▶ Prompt: Set out exactly, and only, the lines running from the one containing "This screenshot has" to the bottom of the listing below; pictures stay out.

[[ Dataset content open ]]

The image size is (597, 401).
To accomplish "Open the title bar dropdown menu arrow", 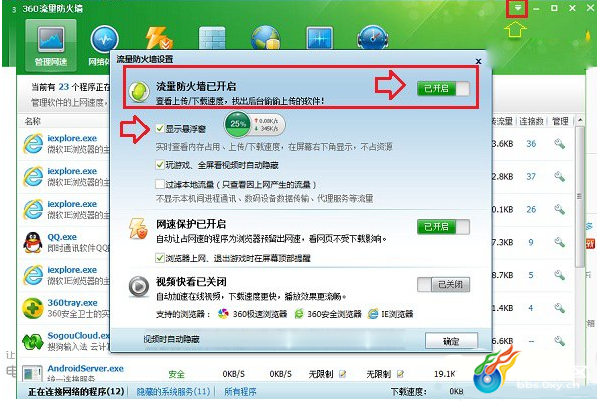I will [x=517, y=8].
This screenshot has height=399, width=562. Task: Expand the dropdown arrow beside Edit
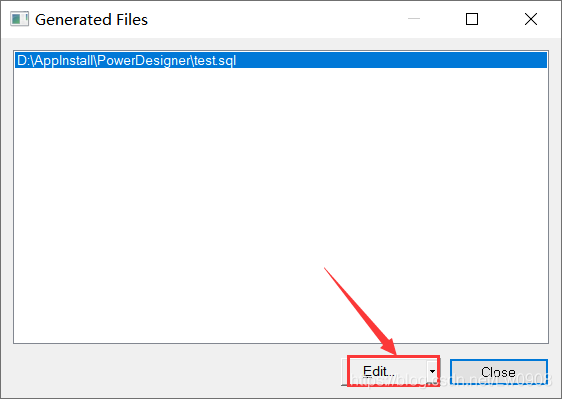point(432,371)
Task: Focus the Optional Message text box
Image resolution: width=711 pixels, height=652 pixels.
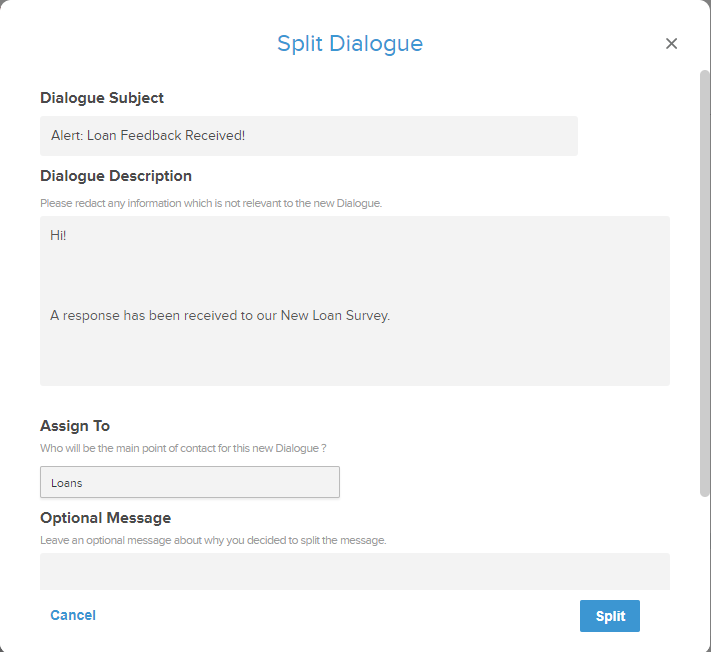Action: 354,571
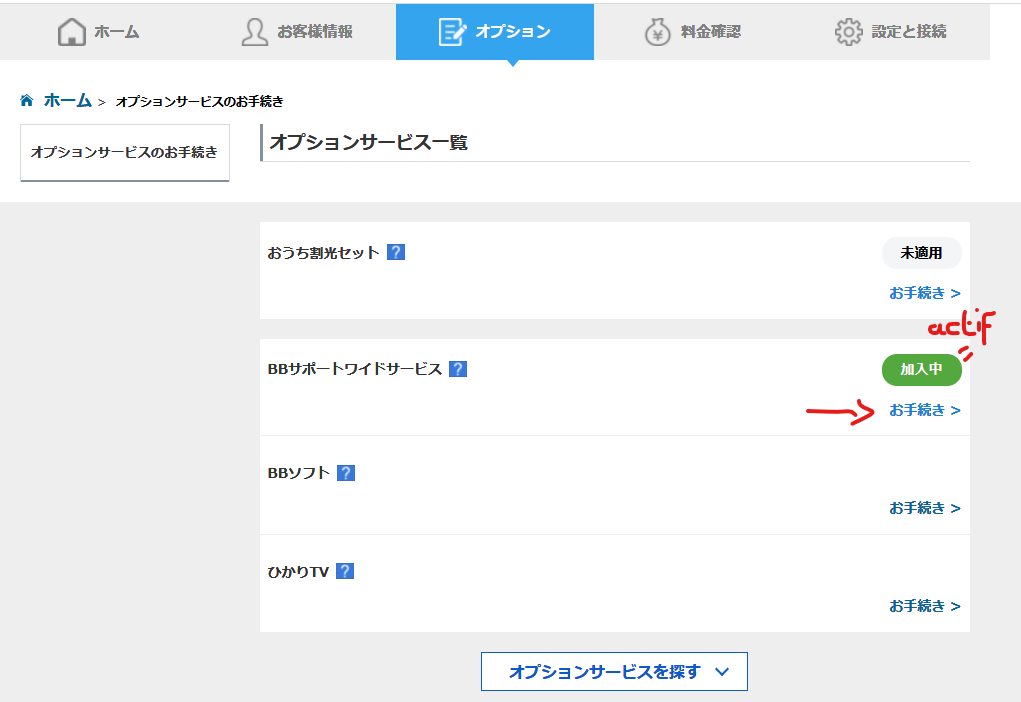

[[ Dataset content closed ]]

▶ Written response:
This screenshot has height=399, width=562. Task: Expand the dropdown arrow beside Edit
point(432,371)
Task: Focus the Optional Message text box
Image resolution: width=711 pixels, height=652 pixels.
Action: 354,571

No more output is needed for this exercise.